Ian Cheney is an American documentary filmmaker, cinematographer, and producer.

Early life and education
Cheney grew up in Massachusetts and Maine, attended The Mountain School, a semester school for high school juniors, and graduated from Milton Academy in 1998. Cheney received bachelor's and master's degrees from Yale University in 2002 and 2003.

Career
He shared a Peabody Award in 2008 for King Corn, which he co-produced and starred in. In 2011 he and longtime collaborator Curt Ellis received the 17th Annual Heinz Award with special focus on the environment, becoming the youngest recipients to receive the Heinz Award. Cheney received an Emmy nomination in 2013 for his film The City Dark, which aired on PBS' POV.

Cheney's 2018 film, The Most Unknown, was released in theaters in May, then on Netflix in 25 languages in the summer, and finally posted in nine individual episodes in YouTube.

Screen grounding records:
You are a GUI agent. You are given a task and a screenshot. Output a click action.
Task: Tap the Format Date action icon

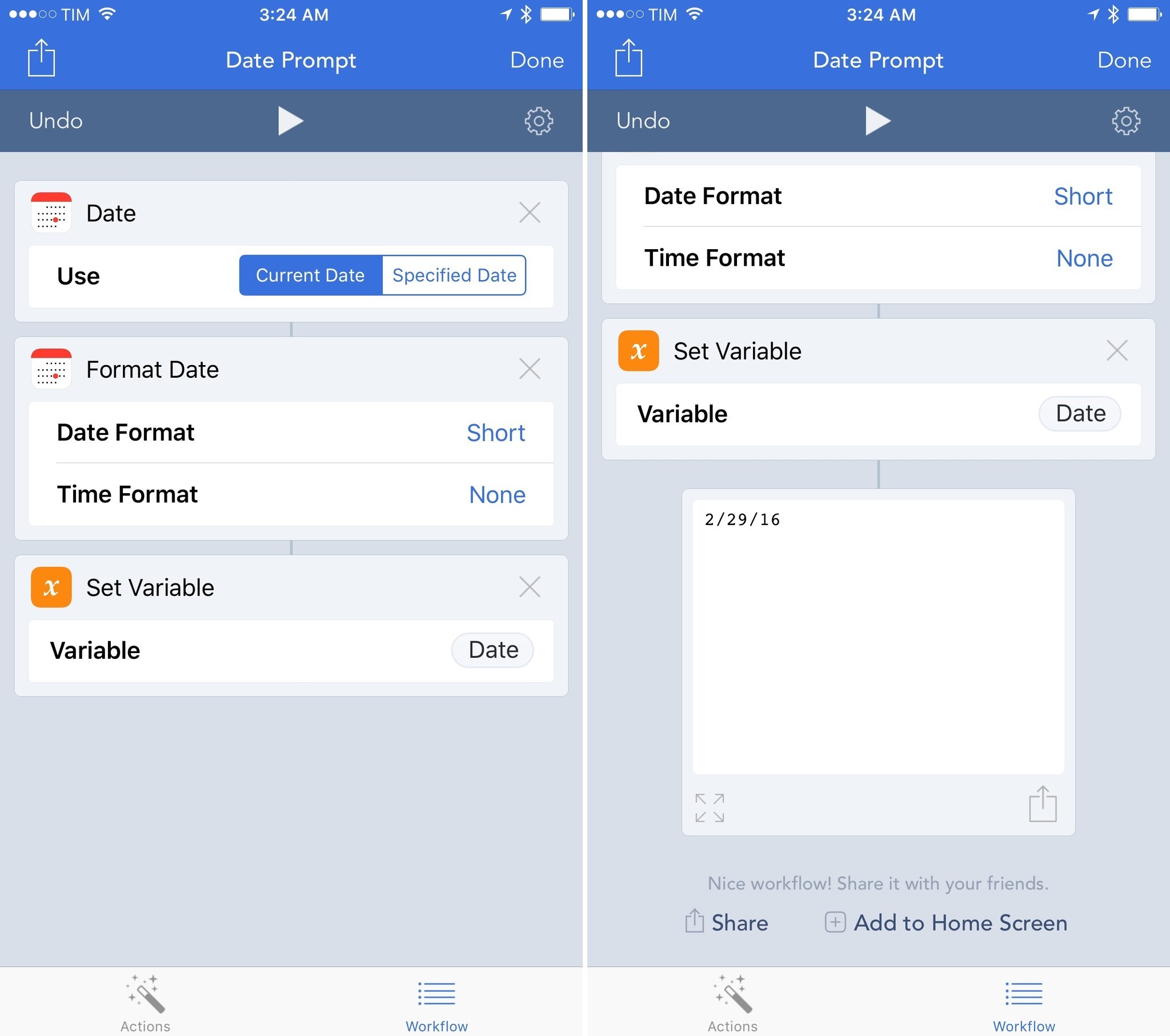coord(51,370)
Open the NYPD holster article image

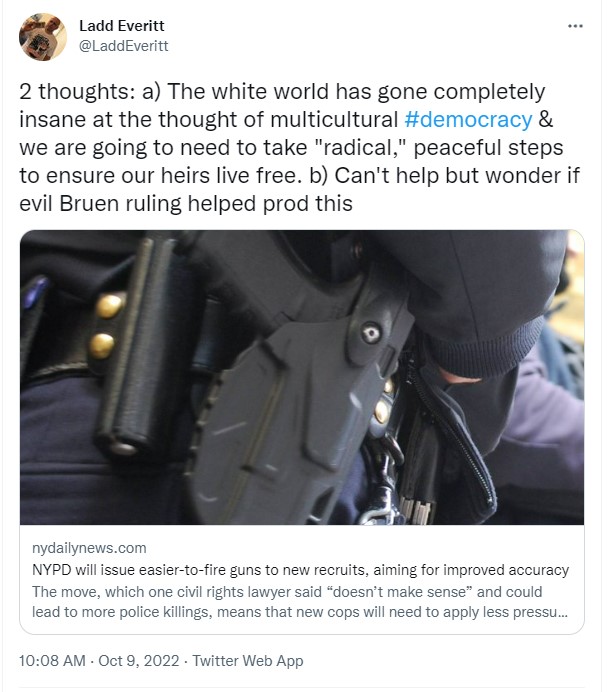pos(302,377)
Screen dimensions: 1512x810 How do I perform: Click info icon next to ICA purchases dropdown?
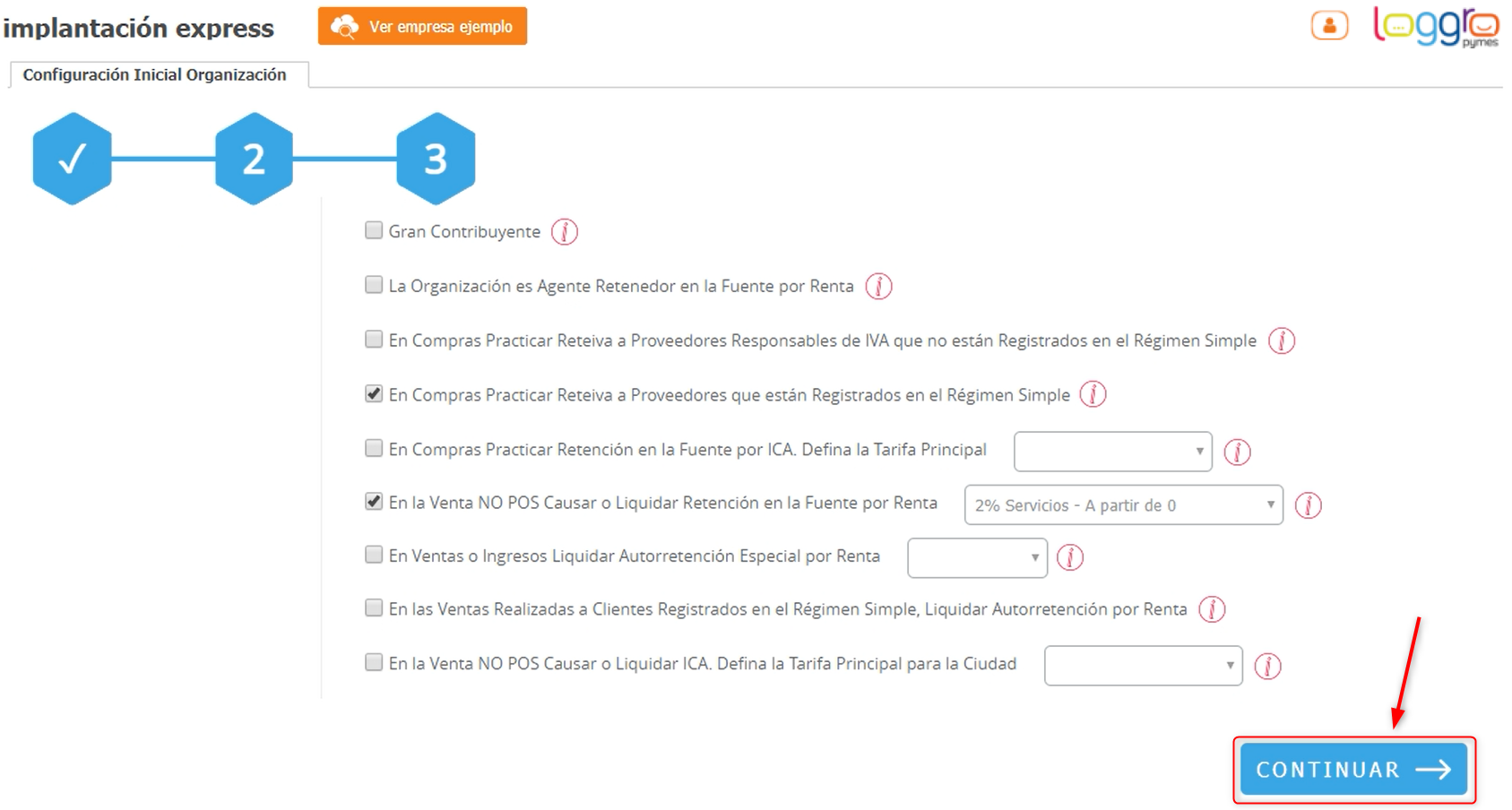pos(1237,452)
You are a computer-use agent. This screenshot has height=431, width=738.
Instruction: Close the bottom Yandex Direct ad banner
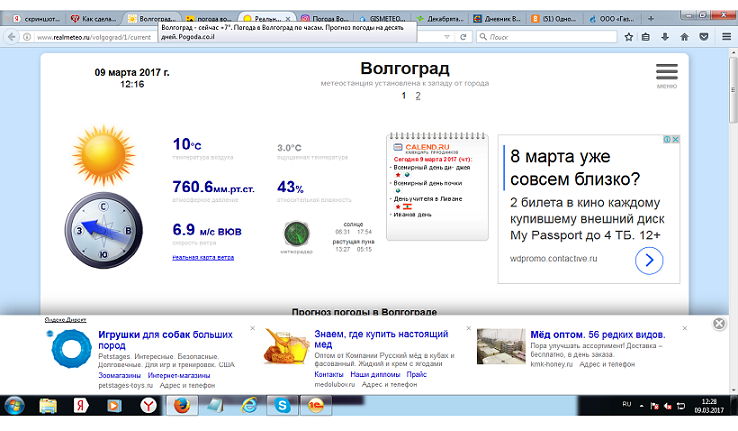point(718,324)
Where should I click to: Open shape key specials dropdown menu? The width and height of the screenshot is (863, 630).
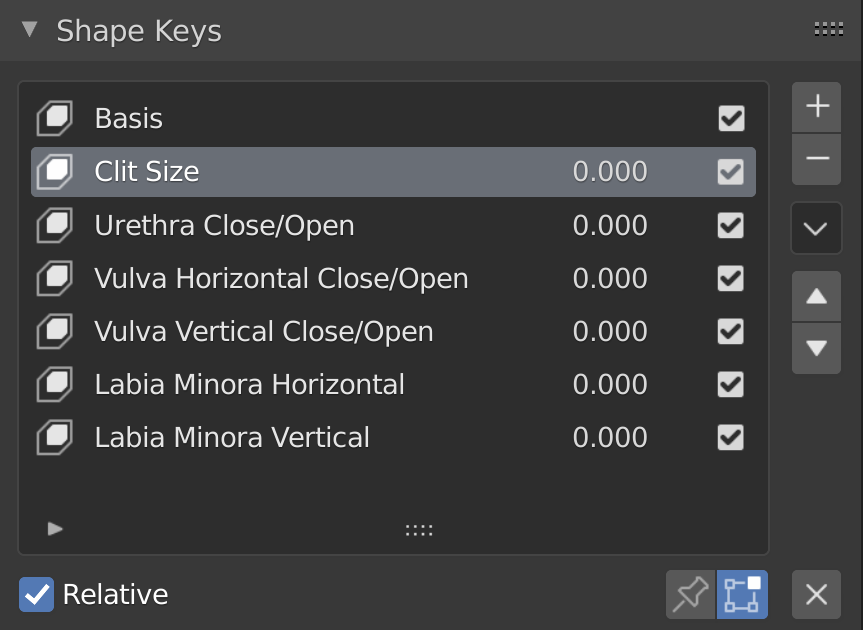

## THINGS TO DO
a) Could you copy the records word for word, from their first line through the line containing "point(718,324)", leaving out the pictures?
b) Could you pick up the article about filmmaker Ian Cheney after its last sentence and keep it going?

## ANSWERS TO THE EXERCISES
a)
You are a GUI agent. You are given a task and a screenshot. Output a click action.
Task: Tap the Format Date action icon

coord(51,370)
Open the NYPD holster article image

pos(302,377)
Screen dimensions: 1512x810 How do I perform: Click info icon next to ICA purchases dropdown?
pos(1237,452)
You are a computer-use agent. This screenshot has height=431, width=738.
Instruction: Close the bottom Yandex Direct ad banner
point(718,324)

b)
Cheney runs Wicked Delicate Films, a documentary film production company based in Maine. He is a co-founder and former member of the board of directors of the FoodCorps non-profit organization. He is the brother of poet Colin Cheney.

His most recent film The Long Coast premiered at a virtual version of the Camden International Film Festival in October 2020.

Filmography
King Corn (2007), Co-creator, Co-producer, Cinematographer, Writer
The Greening of Southie (2009), Director, Editor
Truck Farm (2011), Director
The City Dark (2012), Director
The Melungeons (2013), Director
The Search for General Tso (2014), Director
Bluespace (2015), Director  
The Smog of the Sea (2017), Director
The Most Unknown (2018), Director 
The Emoji Story (2019), Director  
Thirteen Ways (2019), Director  
Picture a Scientist (2020), Director  
The Long Coast (2020), Director

References

External links

Living people
Year of birth missing (living people)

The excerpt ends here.